Esse acordo internacional estabelece que nenhum país ou empresa pode reivindicar soberania sobre a Lua ou outros corpos celestes. A Lua é considerada patrimônio comum da humanidade.

Isso levanta questões fundamentais:

  • Quem seria responsável pela estrutura?

  • Quem controlaria a energia gerada?

  • Como garantir que um projeto desse porte não crie desigualdades globais ou disputas geopolíticas?

Antes mesmo de qualquer obra começar, seria necessário um novo nível de consenso internacional, algo raro mesmo aqui na Terra.

E a tal previsão para 2035?

Datas como “2035” aparecem com frequência em publicações sobre o tema, mas é importante deixar claro: não existe cronograma oficial.

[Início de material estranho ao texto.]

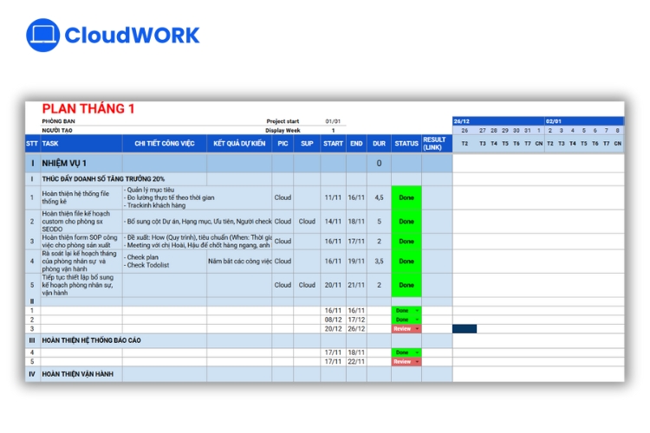Image resolution: width=650 pixels, height=433 pixels.
Task: Select the TASK column header
Action: (51, 144)
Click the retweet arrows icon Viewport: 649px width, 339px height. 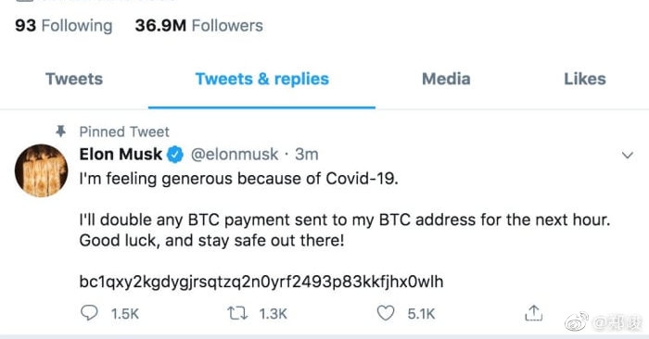[x=237, y=314]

Essas datas representam estimativas teóricas, baseadas na suposição de avanços tecnológicos acelerados, redução drástica de custos espaciais e acordos internacionais — cenários que, até agora, não se concretizaram.

Na prática, o Luna Ring permanece como um exercício de engenharia conceitual, usado para explorar limites tecnológicos e inspirar soluções futuras para a crise energética global.

Por que essa ideia ainda importa?

Mesmo longe da execução, o projeto não é irrelevante. Pelo contrário.

Ele ajuda a:

  • pensar alternativas de energia limpa e contínua;

  • impulsionar pesquisas em transmissão de energia sem fio;

  • estimular o debate sobre o uso responsável do espaço;

  • e mostrar como a engenharia pode projetar soluções muito além do presente imediato.

Mais do que um plano pronto para sair do papel, o Luna Ring é um símbolo de até onde a imaginação técnica pode chegar – e dos limites que ainda precisamos superar.

Entre o sonho e a realidade

A ideia de alimentar a Terra com energia vinda da Lua ainda está distante de se tornar realidade. Ela não é uma promessa, nem uma solução iminente para os problemas energéticos do planeta. Mas também não é apenas fantasia.

É um lembrete de que o futuro da energia, da ciência e da cooperação internacional depende tanto de tecnologia quanto de decisões políticas, econômicas e éticas.

Por enquanto, o anel solar lunar segue existindo onde muitas grandes ideias começam: no papel — e na imaginação.